Your Legal Career Ladder: How to Grasp the Partner Rung

If you're an associate just starting out at a law firm or a law school graduate beginning to climb the legal career ladder, reaching the partner level someday may be at the front of your mind, even at this early juncture. And why not? You know making partner is an uphill battle. And not every attorney will make it to the top. Even if you put in long hours and stay for years at the same law firm, you still may not be offered a position.

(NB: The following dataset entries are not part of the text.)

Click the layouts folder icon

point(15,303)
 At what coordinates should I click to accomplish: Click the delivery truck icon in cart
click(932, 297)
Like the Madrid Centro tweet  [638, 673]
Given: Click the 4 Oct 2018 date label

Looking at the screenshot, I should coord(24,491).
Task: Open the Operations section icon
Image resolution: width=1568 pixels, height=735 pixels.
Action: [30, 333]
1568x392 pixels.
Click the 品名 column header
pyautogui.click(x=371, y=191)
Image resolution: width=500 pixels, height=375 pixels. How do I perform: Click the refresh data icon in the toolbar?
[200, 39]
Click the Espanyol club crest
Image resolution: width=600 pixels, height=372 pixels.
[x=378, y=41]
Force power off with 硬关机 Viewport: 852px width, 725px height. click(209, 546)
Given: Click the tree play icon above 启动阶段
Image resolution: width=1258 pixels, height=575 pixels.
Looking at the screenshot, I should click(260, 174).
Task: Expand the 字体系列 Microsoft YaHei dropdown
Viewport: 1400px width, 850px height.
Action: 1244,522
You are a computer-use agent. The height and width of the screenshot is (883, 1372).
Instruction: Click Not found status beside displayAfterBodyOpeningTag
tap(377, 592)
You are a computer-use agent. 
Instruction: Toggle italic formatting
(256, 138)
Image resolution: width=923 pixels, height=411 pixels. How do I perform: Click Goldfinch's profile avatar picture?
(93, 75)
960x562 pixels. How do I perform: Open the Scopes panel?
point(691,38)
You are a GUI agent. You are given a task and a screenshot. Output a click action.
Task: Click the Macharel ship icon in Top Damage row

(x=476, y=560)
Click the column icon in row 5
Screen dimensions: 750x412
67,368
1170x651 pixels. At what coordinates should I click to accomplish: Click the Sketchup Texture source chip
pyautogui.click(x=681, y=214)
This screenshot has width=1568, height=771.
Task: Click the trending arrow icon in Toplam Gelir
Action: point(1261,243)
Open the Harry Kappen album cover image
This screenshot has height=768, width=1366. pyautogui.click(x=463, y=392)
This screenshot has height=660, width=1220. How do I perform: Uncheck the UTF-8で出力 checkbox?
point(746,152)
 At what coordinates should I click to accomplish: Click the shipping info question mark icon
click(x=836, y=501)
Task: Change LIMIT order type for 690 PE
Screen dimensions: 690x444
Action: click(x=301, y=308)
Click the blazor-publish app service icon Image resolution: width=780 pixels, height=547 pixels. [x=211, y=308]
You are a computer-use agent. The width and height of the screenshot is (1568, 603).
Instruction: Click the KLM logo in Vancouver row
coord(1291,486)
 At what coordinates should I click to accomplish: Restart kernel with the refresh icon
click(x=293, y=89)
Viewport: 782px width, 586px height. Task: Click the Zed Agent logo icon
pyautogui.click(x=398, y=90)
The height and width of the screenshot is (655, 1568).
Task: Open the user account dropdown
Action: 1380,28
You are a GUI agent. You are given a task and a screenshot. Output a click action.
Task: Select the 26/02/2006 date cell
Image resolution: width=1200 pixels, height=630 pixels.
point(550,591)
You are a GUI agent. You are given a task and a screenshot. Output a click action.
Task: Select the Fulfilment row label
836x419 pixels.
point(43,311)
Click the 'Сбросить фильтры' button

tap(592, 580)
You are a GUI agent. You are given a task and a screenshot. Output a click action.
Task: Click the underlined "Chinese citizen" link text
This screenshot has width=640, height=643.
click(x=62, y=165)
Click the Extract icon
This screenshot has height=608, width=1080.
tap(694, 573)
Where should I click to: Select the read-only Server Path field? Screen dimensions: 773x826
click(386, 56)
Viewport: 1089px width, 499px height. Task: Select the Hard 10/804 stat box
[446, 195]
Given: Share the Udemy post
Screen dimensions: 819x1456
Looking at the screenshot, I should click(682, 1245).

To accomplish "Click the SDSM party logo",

Are you on track to make partner?

Given these uncertainties and the length of time it will likely take, it may be difficult to pinpoint what you need to do to become a partner or if you're on the right track in your legal career to do so. Here are some tips to help you chart your course:

  1. Track achievements. Keep a running summary of the cases and projects you’re handling and the relevance of your work to the firm’s goals. Your record needn’t be too detailed — what counts is consistently delivering professional results on time and performing activities that save the firm money.
  2. Communicate successes. It’s not enough just to track your achievements; you’ll also need to bring them to the attention of partners — in a tactful and well-timed manner. To make sure your supervising attorney is aware of your most productive efforts, provide him or her with regular updates. But don’t go overboard with the details; instead, give a quick overview of the highlights. For example, perhaps your advice to a client prevented or minimized the effect of a potentially costly lawsuit. Or maybe you came up with a more efficient way for the company to handle workers’ compensation claims.
  3. Develop your business skills: Partners are the face of the firm and directly impact its success. The ability to grow business and improve legal practice management are necessary attributes that partners look for in future partners. As an associate, you need strong client relationships to demonstrate that you can help retain high-profile clients and bring business to the firm in the future.
  4. Build professional relationships. Managing partners notice and value team members who work well with others. Behave in a professional, courteous manner with everyone – from a clerk to the highest-level lawyer, not just immediate co-workers or people you think might be able to help you advance. Get to know a cross-section of people in the organization by asking them about their responsibilities, backgrounds and other topics. This will build rapport and foster cooperation.
  5. And don’t limit your relationship-building efforts to the office. Taking on external leadership roles can increase the visibility of your firm, which can help bring in more business and get you on partners’ radar. Join professional legal groups, meet thought leaders in your field and consider getting involved in a local chapter of the American Bar Association (ABA).
  6. Build your 'soft skills.' Top-notch legal skills are not enough. Strong interpersonal or soft skills are essential if you want to stand out in your firm or legal department. These skills include the ability to convey information clearly, concisely and professionally. Another essential but often overlooked skill is the ability to listen – not only to what people are saying but also the nuances and meanings behind their words. Your communication skills should cross all formats — phone conversations, emails, text messaging, and blogging.
  7. Be aware that the model is evolving. While striving to make partner is an admirable goal, you should also be aware that increased competition has pressured firms to make changes to the traditional partnership model in recent years. According to the ABA, the changes are leading to an unprecedented range of alternatives to traditional partnership.

The ABA also notes that some law firms with traditional partnership tracks are choosing to extend the track to eight, nine, ten, or even eleven years. Because of this, it's even more important to show your firm you're partner-material early on. Develop your business and networking skills from the very beginning and demonstrate your rainmaking abilities. These factors could make all the difference down the line.